Filter the data for lines with the word "return", then copy every line so identified.

────────────────────────────────────────

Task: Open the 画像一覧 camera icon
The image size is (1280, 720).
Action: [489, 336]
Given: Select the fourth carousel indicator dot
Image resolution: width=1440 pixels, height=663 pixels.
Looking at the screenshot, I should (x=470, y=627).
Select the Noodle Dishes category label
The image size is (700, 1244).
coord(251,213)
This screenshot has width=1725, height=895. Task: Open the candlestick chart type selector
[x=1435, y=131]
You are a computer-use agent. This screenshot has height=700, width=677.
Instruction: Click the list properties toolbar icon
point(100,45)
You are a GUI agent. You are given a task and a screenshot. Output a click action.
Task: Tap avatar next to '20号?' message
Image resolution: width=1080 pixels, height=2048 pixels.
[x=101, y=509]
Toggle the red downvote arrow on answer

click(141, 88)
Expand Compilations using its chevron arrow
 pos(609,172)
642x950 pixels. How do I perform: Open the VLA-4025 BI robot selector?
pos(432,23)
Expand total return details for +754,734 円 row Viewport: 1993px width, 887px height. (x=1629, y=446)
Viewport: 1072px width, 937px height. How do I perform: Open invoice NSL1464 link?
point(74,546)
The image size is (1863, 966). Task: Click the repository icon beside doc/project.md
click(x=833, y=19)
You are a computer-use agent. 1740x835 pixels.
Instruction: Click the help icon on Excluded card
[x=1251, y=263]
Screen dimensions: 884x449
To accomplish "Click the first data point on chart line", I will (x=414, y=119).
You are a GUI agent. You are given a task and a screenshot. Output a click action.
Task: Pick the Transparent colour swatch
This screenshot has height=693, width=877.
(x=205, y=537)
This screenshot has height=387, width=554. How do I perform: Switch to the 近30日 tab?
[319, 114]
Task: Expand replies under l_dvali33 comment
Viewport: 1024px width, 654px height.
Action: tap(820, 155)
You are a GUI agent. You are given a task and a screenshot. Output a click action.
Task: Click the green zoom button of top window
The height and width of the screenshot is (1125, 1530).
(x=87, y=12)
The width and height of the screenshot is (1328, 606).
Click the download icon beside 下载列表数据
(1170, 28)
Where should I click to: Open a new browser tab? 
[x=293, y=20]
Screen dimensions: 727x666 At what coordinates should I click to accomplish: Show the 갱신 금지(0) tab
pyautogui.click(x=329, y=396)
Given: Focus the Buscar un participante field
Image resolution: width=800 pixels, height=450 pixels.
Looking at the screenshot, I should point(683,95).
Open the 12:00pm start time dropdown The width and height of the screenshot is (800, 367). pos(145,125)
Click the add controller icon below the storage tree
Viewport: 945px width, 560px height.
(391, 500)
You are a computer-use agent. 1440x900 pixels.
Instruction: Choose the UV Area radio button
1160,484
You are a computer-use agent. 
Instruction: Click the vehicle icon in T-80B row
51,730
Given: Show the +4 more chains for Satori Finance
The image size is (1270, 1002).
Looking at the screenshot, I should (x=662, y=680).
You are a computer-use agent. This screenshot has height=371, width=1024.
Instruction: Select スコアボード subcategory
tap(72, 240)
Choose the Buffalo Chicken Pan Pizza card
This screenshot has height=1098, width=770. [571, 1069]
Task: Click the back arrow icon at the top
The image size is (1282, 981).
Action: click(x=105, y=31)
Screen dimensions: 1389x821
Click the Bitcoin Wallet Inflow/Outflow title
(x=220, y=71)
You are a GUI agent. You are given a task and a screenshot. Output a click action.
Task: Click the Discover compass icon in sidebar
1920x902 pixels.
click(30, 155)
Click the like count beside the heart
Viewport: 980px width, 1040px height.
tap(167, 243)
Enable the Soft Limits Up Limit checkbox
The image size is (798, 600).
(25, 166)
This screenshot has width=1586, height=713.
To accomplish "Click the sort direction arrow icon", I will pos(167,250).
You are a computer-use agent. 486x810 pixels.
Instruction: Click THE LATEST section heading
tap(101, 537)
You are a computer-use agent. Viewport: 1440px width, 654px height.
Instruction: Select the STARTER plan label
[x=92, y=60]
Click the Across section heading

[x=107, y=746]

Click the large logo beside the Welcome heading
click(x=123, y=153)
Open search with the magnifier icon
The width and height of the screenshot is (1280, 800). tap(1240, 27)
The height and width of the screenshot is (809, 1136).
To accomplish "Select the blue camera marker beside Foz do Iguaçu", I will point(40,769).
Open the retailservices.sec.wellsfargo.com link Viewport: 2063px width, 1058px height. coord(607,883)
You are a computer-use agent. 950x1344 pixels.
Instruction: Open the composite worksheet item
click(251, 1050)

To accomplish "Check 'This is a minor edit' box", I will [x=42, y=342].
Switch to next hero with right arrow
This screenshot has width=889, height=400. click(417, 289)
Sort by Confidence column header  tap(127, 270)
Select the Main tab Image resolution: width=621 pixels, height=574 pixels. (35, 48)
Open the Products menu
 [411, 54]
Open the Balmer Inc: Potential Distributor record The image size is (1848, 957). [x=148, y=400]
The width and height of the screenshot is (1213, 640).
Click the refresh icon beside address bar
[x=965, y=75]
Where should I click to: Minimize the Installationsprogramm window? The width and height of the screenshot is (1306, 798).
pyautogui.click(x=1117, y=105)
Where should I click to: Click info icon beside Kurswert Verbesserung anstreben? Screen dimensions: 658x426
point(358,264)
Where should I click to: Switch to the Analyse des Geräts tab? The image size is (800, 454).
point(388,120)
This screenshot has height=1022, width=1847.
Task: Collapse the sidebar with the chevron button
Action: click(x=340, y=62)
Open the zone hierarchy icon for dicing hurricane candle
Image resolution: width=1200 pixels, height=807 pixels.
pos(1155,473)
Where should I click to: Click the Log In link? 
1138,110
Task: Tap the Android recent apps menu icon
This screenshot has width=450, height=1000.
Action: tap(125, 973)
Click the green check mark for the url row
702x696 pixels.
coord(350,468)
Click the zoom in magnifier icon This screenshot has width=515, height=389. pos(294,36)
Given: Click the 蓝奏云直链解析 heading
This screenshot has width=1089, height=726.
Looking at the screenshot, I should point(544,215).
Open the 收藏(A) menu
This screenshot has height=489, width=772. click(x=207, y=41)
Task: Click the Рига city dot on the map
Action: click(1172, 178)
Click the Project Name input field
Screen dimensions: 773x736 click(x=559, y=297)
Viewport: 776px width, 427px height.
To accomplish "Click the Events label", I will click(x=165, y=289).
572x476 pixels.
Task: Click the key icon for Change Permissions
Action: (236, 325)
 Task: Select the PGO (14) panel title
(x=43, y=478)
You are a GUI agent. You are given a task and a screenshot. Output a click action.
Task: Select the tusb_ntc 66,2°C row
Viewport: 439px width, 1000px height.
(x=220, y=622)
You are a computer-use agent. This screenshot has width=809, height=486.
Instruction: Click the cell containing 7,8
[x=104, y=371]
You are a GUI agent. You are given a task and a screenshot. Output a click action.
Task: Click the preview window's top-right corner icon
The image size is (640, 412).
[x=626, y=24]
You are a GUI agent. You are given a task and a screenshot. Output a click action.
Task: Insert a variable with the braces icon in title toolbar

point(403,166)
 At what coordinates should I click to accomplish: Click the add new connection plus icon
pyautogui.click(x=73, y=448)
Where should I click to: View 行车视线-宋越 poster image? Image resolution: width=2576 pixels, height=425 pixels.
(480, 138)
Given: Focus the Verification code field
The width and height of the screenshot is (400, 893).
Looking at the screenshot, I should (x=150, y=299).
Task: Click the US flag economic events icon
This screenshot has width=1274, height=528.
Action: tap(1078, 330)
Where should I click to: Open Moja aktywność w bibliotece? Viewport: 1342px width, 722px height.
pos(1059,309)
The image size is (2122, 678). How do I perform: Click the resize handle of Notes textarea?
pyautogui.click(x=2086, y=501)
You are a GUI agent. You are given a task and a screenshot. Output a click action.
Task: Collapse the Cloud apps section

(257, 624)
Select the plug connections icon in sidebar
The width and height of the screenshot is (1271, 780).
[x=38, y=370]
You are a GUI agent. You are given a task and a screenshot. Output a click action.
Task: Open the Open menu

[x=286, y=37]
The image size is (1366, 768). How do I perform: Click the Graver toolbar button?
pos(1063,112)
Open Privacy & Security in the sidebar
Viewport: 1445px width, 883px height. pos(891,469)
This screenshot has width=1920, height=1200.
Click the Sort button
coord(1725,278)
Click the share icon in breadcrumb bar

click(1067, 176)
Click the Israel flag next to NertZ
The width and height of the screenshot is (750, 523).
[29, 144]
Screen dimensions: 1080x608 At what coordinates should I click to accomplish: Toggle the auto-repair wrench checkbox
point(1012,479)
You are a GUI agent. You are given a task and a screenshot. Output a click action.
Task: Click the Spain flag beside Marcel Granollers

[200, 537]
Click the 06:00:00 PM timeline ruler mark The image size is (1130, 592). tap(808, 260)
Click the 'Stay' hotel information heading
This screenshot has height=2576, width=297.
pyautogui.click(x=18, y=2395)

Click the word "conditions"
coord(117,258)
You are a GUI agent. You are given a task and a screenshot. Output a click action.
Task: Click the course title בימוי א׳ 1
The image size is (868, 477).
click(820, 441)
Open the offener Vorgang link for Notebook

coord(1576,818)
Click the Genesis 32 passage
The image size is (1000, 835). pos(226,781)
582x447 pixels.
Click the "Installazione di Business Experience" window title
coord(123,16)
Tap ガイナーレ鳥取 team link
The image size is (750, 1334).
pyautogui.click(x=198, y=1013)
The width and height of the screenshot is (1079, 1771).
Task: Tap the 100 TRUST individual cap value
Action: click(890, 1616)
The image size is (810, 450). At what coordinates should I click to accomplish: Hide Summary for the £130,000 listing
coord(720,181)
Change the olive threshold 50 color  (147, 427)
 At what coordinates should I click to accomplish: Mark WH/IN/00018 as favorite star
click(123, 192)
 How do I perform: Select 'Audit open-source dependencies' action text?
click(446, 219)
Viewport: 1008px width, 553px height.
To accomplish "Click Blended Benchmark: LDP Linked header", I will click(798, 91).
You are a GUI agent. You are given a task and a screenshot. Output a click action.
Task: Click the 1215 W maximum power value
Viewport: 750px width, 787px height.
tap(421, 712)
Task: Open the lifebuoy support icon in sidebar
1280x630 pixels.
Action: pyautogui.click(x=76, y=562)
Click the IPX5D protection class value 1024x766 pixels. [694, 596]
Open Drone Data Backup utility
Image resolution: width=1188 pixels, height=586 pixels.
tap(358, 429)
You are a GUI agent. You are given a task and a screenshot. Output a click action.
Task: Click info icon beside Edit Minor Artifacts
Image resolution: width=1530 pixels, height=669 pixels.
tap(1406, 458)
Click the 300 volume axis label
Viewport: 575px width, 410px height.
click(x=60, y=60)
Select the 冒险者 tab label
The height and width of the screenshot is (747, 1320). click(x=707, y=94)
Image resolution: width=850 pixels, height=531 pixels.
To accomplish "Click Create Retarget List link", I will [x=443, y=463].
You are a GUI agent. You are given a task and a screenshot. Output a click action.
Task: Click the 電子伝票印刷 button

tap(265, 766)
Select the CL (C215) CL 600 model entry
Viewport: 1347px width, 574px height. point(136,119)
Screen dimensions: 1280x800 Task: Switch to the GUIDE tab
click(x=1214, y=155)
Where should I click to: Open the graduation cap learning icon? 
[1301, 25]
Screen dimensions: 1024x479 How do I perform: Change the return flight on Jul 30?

────────────────────────────────────────

◆ EXPECTED ANSWER
Expand total return details for +754,734 円 row Viewport: 1993px width, 887px height. (x=1629, y=446)
Screen dimensions: 1024x479 How do I perform: Change the return flight on Jul 30?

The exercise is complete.